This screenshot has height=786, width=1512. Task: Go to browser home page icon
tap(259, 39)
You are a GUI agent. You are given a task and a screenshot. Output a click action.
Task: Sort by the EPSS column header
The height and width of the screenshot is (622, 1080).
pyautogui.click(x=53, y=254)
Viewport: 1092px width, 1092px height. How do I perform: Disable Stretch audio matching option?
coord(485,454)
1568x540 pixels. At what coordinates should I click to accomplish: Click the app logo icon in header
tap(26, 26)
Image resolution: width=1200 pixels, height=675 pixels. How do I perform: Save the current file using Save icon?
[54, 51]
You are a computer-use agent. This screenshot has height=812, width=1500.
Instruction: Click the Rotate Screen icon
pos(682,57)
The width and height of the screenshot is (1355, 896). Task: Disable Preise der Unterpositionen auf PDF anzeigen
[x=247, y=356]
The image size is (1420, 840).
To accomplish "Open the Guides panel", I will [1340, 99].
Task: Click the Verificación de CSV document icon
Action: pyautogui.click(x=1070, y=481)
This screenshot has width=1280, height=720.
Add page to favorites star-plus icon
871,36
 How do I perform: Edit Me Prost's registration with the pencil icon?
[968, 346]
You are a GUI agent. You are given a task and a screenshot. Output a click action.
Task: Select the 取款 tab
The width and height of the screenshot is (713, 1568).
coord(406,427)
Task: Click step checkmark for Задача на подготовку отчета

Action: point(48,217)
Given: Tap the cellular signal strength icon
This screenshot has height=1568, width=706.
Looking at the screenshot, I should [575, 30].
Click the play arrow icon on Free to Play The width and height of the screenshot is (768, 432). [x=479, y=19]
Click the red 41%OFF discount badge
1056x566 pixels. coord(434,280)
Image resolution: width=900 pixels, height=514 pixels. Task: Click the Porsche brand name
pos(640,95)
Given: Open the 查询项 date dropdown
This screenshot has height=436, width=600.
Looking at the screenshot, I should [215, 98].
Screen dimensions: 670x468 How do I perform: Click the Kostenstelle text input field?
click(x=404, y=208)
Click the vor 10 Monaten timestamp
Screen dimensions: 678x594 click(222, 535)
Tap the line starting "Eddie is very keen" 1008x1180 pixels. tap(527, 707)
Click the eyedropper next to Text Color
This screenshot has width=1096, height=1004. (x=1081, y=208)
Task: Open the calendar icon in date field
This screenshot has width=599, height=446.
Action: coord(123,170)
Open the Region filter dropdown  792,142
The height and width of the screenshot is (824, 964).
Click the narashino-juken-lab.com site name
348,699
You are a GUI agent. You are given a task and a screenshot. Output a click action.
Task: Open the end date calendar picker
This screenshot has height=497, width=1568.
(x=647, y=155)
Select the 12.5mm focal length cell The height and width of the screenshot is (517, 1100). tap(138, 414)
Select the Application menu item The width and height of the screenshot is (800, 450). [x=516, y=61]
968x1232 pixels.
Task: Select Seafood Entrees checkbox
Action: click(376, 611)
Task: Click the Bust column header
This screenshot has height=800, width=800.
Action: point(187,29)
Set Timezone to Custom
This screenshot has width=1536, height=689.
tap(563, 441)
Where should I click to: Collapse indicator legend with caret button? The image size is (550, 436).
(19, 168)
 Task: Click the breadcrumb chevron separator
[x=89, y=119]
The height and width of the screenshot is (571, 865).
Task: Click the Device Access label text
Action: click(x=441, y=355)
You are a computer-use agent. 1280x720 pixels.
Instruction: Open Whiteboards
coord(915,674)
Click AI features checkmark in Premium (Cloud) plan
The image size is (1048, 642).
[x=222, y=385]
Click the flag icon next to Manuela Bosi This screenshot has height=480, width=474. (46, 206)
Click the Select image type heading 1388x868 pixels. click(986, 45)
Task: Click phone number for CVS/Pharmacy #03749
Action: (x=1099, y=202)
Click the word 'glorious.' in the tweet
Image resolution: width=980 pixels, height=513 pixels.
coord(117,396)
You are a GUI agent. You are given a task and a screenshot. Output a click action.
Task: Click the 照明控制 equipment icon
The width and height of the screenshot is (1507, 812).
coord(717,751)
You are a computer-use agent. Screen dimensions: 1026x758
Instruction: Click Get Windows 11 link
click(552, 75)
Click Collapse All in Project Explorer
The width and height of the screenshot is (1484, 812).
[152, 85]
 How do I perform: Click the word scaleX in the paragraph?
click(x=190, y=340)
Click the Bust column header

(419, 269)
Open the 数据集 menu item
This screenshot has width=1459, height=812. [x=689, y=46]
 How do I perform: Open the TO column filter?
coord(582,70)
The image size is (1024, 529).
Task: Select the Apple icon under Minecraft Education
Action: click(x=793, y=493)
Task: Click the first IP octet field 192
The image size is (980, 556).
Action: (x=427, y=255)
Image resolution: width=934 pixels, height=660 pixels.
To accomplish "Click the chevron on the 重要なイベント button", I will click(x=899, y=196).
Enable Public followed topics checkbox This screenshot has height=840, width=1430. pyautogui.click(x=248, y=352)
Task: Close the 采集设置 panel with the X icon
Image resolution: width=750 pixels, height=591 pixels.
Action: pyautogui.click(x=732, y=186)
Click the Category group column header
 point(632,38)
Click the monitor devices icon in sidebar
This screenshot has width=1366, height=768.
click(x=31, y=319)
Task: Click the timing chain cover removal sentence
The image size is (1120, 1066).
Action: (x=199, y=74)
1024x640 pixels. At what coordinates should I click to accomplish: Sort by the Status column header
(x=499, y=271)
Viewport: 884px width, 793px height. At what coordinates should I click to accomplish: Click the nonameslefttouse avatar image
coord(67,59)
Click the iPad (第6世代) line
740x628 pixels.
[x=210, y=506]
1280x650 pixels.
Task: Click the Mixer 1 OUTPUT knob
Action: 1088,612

^^^^

## Exercise
Given the data above, transcribe exactly the lines from the one containing "The width and height of the screenshot is (1507, 812)." down to the one containing "Task: Click the first IP octet field 192", and no others.

## Exercise output
The width and height of the screenshot is (1507, 812).
coord(717,751)
You are a computer-use agent. Screen dimensions: 1026x758
Instruction: Click Get Windows 11 link
click(552, 75)
Click Collapse All in Project Explorer
The width and height of the screenshot is (1484, 812).
[152, 85]
 How do I perform: Click the word scaleX in the paragraph?
click(x=190, y=340)
Click the Bust column header

(419, 269)
Open the 数据集 menu item
This screenshot has width=1459, height=812. [x=689, y=46]
 How do I perform: Open the TO column filter?
coord(582,70)
The image size is (1024, 529).
Task: Select the Apple icon under Minecraft Education
Action: click(x=793, y=493)
Task: Click the first IP octet field 192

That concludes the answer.